**PASSAGE TO READ**
++++
Both the Spearman and Kendall correlations are measures of monotone dependences. The distinct advantage of the monotone dependence over the linear correlation coefficient is that it is invariant under the monotonic transformation of variables. For example, the transformed vector (exp(X), exp(Y)) will have the same Spearman and Kendall correlations as the original vector (X, Y). The Spearman or Kendall correlations have been commonly used for measuring the nonlinear dependence among different hydrologic variables and overcome the drawbacks of the Pearson correlation coefficient to some extent. However, these correlations may fall short in measuring the dependence in the extreme or tail region.

2.3 Tail dependence

The Pearson, Kendall, and Spearman correlations give the overall level or strength of the association between random variables. However, these measures do not reveal the dependence in the specific part of the distribution (such as the tail or extreme part), which may be of greater interest in practical applications of extreme modeling. The tail dependence measures the probability of two random variables taking extremes and is a suitable measure when the dependence of extremes is of particular concern.

For tail dependence modeling of two random variables, the dependence in the upper right quadrant or the lower left quadrant is generally of greater interest. Let the marginal distributions of two random variables X and Y be F(x) and G(y).The upper (and lower) tail dependence parameter λ_U (and λ_L ) that a variable u (or v) exceeds a given quantile t can be defined as (Nelsen, 2006)

λ_{U} = \lim_{t \to 1} P (Y > G^{- 1} (t)) | X > F^{- 1} (t))

λ_{L} = \lim_{t \to 0} P (Y \leq G^{- 1} (t) | X \leq F^{- 1} (t))

It is said that there is upper (or lower) dependence if 0 < λ_U ≤ 1 (or 0 < λ_L ≤ 1) and no upper (or lower) dependence if λ_U = 0 (or λ_L = 0).The tail dependence is related to the conditional probability of one variable exceeding a certain value when the other exceeds some value, which measures the strength of the dependence in the lower or upper tails of a multivariate distribution (Trivedi and Zimmer, 2005). It is useful in summarizing how extremes tend to occur simultaneously and has been commonly used to aid the modeling of multivariate extremes.
++++
**STATED GOAL A**
According to the passage on dependence measures, what advantage does monotone dependence have over the linear correlation coefficient?
**STATED GOAL B**
Extend the passage on dependence measures, beginning immediately after its final sentence.

**MATERIAL**
++++
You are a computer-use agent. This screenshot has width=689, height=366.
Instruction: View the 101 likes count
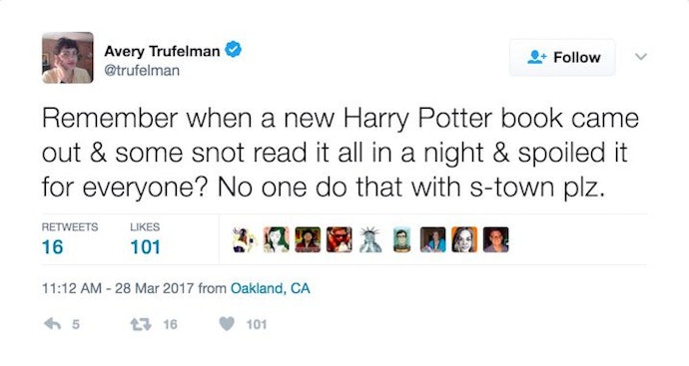[145, 246]
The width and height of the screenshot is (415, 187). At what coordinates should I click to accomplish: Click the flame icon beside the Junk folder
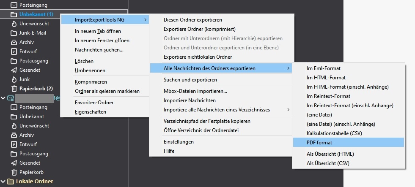coord(14,79)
++++
**EXPECTED OUTPUT A**
It is invariant under monotonic transformations of the variables.

**EXPECTED OUTPUT B**
III Parametric distribution

The study of parametric distributions and their properties has been a persistent theme in the statistical literature. Certain parametric distributions, such as the Weibull and gamma distribution, have been commonly used in water resources planning and management (Haan, 2002). A standard approach to obtain a multivariate distribution results from the immediate extension from univariate distributions. In the multivariate setting, a variety of parametric families of multivariate distributions have been documented in earlier works (Johnson et al., 1997, 2002; Kotz et al., 2000), including, but not limited to, the multivariate Gaussian, t, gamma, extreme value, Burr, and logistic distributions. The multivariate parametric distributions have several drawbacks (Favre et al., 2004), including (1) the marginal distribution of each variable generally shares the same form; (2) the modeling of dependence is determined or affected by the parameters of marginal distributions; and (3) the extension of the distribution form to a higher dimension is limited or not clear. Moreover, the capability of these models to represent flexible dependence structures (e.g. nonlinear dependence) is generally limited. These drawbacks restrict wide applications of multivariate parametric distributions in hydrology and water resources. The entropy method (Singh, 2013), copula method (Nelsen, 2006), and nonparametric method (Lall, 1995) that will be introduced in the following sections are among the most commonly used methods to address these issues. In this section, the commonly used multivariate parametric distributions for modeling dependence in hydrology and water resources will be introduced.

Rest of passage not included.